WORK REQUEST:
Among the entries, how many lines carry the string "logo"? Give the number and nothing else.

LISTED ENTRIES:
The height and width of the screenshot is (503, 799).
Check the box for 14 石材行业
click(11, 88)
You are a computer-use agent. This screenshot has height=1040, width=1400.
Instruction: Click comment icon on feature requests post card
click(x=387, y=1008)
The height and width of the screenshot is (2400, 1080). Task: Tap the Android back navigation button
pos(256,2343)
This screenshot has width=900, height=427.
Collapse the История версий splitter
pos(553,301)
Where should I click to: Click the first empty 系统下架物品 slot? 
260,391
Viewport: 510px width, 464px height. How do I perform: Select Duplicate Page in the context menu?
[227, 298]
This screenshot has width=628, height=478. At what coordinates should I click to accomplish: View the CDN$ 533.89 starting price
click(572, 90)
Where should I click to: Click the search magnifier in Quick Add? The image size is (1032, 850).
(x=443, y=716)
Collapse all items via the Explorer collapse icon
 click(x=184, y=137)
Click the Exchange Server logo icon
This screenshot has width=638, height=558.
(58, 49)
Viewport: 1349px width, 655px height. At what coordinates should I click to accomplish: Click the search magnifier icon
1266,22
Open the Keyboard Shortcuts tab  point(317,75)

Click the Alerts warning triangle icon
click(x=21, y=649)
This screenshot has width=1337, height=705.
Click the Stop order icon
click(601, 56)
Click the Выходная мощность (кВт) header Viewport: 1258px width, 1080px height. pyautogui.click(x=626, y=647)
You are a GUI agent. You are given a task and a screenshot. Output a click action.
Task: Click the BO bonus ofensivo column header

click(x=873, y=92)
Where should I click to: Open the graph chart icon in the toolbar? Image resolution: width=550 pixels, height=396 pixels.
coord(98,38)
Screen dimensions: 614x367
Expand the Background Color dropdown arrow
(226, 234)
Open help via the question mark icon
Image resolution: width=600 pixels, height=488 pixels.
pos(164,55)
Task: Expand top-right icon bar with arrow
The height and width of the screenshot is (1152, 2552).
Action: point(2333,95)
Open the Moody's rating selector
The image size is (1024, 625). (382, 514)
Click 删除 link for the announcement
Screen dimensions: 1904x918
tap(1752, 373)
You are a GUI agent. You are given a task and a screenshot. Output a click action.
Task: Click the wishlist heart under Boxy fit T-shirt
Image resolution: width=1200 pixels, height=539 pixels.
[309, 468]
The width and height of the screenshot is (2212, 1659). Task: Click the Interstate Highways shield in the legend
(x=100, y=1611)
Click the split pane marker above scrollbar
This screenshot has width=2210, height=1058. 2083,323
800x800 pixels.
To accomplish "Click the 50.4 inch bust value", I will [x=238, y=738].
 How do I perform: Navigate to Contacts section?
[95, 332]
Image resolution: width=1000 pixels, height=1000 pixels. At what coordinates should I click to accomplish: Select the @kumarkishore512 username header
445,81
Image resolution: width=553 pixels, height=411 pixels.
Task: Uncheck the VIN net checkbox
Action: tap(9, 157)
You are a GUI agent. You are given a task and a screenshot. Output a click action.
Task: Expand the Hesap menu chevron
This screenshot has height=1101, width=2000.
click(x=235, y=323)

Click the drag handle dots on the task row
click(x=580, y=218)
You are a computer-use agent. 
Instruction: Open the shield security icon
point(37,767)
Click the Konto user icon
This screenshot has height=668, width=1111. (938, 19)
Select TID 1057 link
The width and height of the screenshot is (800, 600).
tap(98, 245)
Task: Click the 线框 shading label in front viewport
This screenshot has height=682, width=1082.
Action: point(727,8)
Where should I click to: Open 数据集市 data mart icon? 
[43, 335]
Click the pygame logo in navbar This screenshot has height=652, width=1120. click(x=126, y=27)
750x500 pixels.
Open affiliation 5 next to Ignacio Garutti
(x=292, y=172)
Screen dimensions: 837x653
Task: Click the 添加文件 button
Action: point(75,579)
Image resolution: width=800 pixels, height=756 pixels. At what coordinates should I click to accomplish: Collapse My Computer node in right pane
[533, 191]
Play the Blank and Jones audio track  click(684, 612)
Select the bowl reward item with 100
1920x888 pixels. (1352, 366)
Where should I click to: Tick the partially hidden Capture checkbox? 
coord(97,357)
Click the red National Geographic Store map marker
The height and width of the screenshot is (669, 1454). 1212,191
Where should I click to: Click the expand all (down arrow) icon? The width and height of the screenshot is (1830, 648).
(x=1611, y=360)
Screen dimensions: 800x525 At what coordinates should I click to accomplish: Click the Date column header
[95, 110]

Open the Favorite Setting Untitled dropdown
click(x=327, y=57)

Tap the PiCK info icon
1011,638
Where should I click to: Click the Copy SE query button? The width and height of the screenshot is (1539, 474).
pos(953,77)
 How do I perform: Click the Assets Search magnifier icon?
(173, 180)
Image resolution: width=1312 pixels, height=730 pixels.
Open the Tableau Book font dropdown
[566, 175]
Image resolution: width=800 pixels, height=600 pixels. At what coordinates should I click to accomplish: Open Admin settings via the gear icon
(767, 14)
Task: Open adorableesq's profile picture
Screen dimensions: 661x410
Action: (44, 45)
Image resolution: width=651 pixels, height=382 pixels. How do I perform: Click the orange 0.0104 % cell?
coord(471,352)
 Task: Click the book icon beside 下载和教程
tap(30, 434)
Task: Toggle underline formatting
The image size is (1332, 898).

YOUR RESPONSE:
2